Following contemporary theories and empirical studies on classificatory struggles, Stahl too discusses social class as cultural and ideological, rather than solely concerned with wealth and occupations, thus the research highlights in great detail how white working-class boys are socially positioned in schools.  Aspiration and subjectivities are thoroughly explored in order for us to gain a deeper insight into the shaping and re-shaping of learner and social identities.  Stahl shows how white working-class boys’ subjectivities and aspirations are intricately meshed with social, structural and economic factors, and he problematizes what he refers to as common and crude conceptions of white working-class culture – for example, poor aspirations, poor parental attitudes, poor work ethic and poor attendance.  The boys’ aspirations are shown to be deeply intertwined with neoliberal educational practices, all the while schools’ policies and practices regarding ability and achievement, through certain fixed assumptions, can result in racist and classist ideological structures.  The research explores the contradictions and ambivalences in identity issues as the boys fear academic failure but simultaneously they fear academic success. Stahl offers recommendations of ways in which schools and teachers could better engage white working-class boys in order for them to enjoy and benefit from the curriculum and general schooling in order for them to enhance their learner and social identities.  Having taught for in white working-class communities for many years

Part One of the book reviews contemporary education debates and literature on the educational policies which impact upon white working-class communities, in particular, drawing upon Bourdieu, Stahl raises key concerns about aspirations and identities of white-working class boys.  In keeping with contemporary revival of Bourdieu’s theoretical frameworks, Stahl advocates multiple and nuanced readings of gendered/classed identities and aspirations through a detailed examination of interrelated and interdependent capitals, habitus, field and associated disjunctures. Part Two of the book then goes onto examining the site of the school and the identity work therein – how identity construction and contestation impacts upon the boys’ definitions and discourses of everyday experience of social class, and as a result the consequences for their learning and aspirations.  We learn about how these boys have become adept in evading “labels, judgements and distinctions” (p7), and how they adopt strategies to reaffirm their own respectability through a process of ‘othering’ boys they deem different.
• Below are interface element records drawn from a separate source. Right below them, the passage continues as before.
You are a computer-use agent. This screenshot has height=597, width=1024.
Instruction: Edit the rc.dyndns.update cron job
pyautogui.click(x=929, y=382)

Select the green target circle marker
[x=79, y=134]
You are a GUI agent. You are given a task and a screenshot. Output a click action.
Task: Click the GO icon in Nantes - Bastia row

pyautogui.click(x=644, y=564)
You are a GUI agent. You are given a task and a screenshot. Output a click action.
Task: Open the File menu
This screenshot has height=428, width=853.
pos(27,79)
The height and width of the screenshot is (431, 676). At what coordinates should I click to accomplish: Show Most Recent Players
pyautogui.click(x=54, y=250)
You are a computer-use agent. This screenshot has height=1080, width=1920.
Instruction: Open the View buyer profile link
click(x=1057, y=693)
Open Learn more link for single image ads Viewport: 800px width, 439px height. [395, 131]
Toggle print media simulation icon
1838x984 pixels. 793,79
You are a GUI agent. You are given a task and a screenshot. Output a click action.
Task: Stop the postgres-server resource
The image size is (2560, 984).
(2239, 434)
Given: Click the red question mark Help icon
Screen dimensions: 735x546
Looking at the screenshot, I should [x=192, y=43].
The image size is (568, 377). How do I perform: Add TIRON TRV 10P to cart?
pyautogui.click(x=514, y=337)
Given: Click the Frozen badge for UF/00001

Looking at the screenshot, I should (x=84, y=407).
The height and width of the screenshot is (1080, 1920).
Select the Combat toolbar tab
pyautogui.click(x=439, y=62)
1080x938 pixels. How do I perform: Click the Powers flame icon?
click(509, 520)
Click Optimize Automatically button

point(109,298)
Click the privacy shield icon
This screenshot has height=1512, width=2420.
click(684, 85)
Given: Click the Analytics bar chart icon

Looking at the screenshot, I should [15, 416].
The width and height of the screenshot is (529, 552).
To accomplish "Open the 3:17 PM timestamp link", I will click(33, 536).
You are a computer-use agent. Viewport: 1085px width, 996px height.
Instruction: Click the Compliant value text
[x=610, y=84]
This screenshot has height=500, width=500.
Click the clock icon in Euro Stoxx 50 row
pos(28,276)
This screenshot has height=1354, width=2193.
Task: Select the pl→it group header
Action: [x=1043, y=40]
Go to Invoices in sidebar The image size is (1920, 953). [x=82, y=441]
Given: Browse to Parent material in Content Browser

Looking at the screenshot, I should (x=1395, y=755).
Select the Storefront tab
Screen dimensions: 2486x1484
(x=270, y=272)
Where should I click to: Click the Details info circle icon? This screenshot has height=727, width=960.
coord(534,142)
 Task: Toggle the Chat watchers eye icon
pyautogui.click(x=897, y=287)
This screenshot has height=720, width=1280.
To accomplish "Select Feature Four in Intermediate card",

The book is timely, accessible, engaging and thoroughly grounded in extensive empirical work conducted in contemporary south London sites of schooling with boys whose voices come alive as we learn about their conflicting experiences, aspirations and identities, and their everyday experiences of the negative discourses imposed upon them.  The boys know shame, self-doubt and poverty, as they reveal their ambivalent relationship with their locality, and make meaning through identifying boundaries.  Thus Stahl’s ethnographic study is an urgent and necessary read for teachers, educationalists, researchers, policy makers and sociologists interested in the interplay between intersections of whiteness, social class, gender and identity issues in the lives of young boys.

Garth Stahl completed his PhD at Cambridge in July 2013 while working as a teacher in a traditionally white working-class section of South London. He currently works as a Lecturer at University of South Australia.